Designing extrusion dies remains a tricky issue when considering polymers. In fact, polymers exhibit strong non-Newtonian rheology that manifest in noticeable viscoelastic behaviors as well as significant normal stress differences. As a consequence, when they are pushed through a die, an important die-swelling is observed, and consequently the final geometry of the extruded profile differs significantly from the one of the die. This behavior turns the die’s design into a difficult task, and its geometry must be defined in such a way that the extruded profile results in the targeted one.
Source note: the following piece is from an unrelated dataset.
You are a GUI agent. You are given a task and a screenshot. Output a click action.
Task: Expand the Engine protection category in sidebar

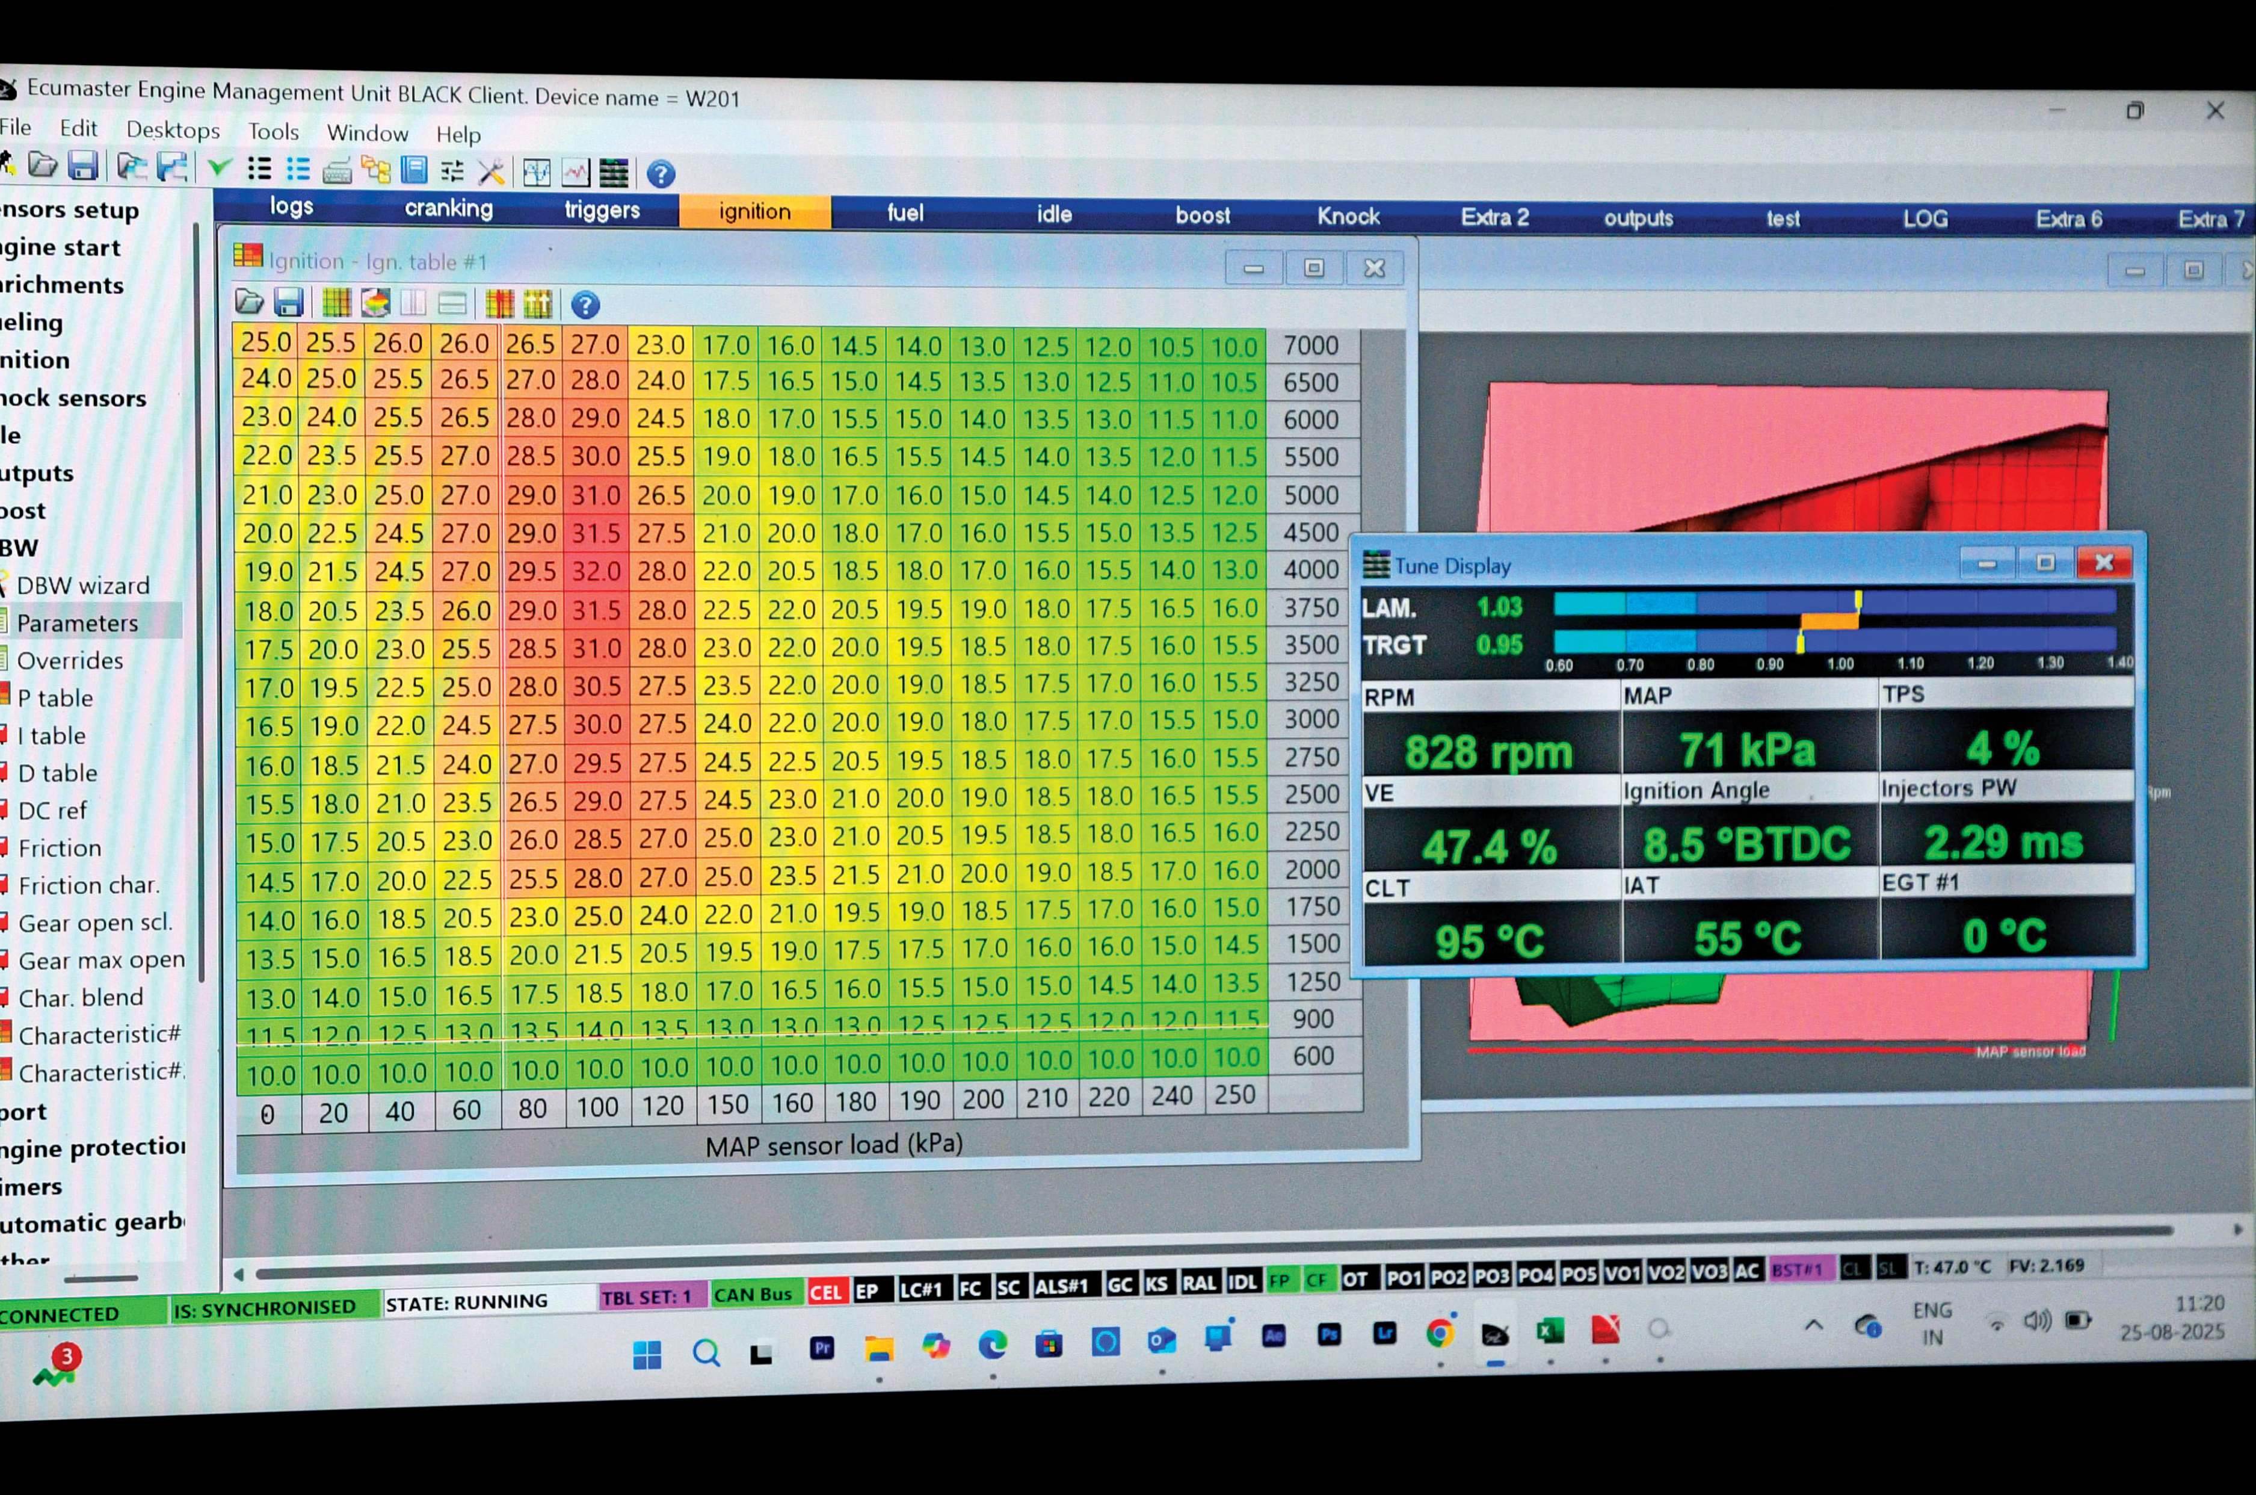tap(92, 1149)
Numerical simulation was identified as a natural way for building and solving the inverse problem of defining the die, leading to the targeted extruded geometry. However, state-of-the-art rheological models reveal inaccuracies for the desired level of precision. In this paper, we propose a data-driven approach that, based on the accumulated experience on the extruded profiles for different dies, learns the relation enabling efficient die design.

在考虑聚合物时，设计挤出模具仍然是一个棘手的问题。事实上，聚合物表现出很强的非牛顿流变性，表现为明显的粘弹性行为以及显着的法向应力差异。因此，当它们被推过模具时，会观察到重要的模具膨胀，因此挤出型材的最终几何形状与模具的几何形状显着不同。这种行为使模具的设计变成一项艰巨的任务，并且必须以这样的方式定义其几何形状，以便挤出轮廓产生目标轮廓。数值模拟被认为是构建和解决定义模具逆问题的自然方法，从而产生目标挤压几何形状。然而，最先进的流变模型揭示了所需精度水平的不准确性。在本文中，我们提出了一种数据驱动的方法，该方法基于不同模具的挤压型材积累的经验，学习可实现高效模具设计的关系。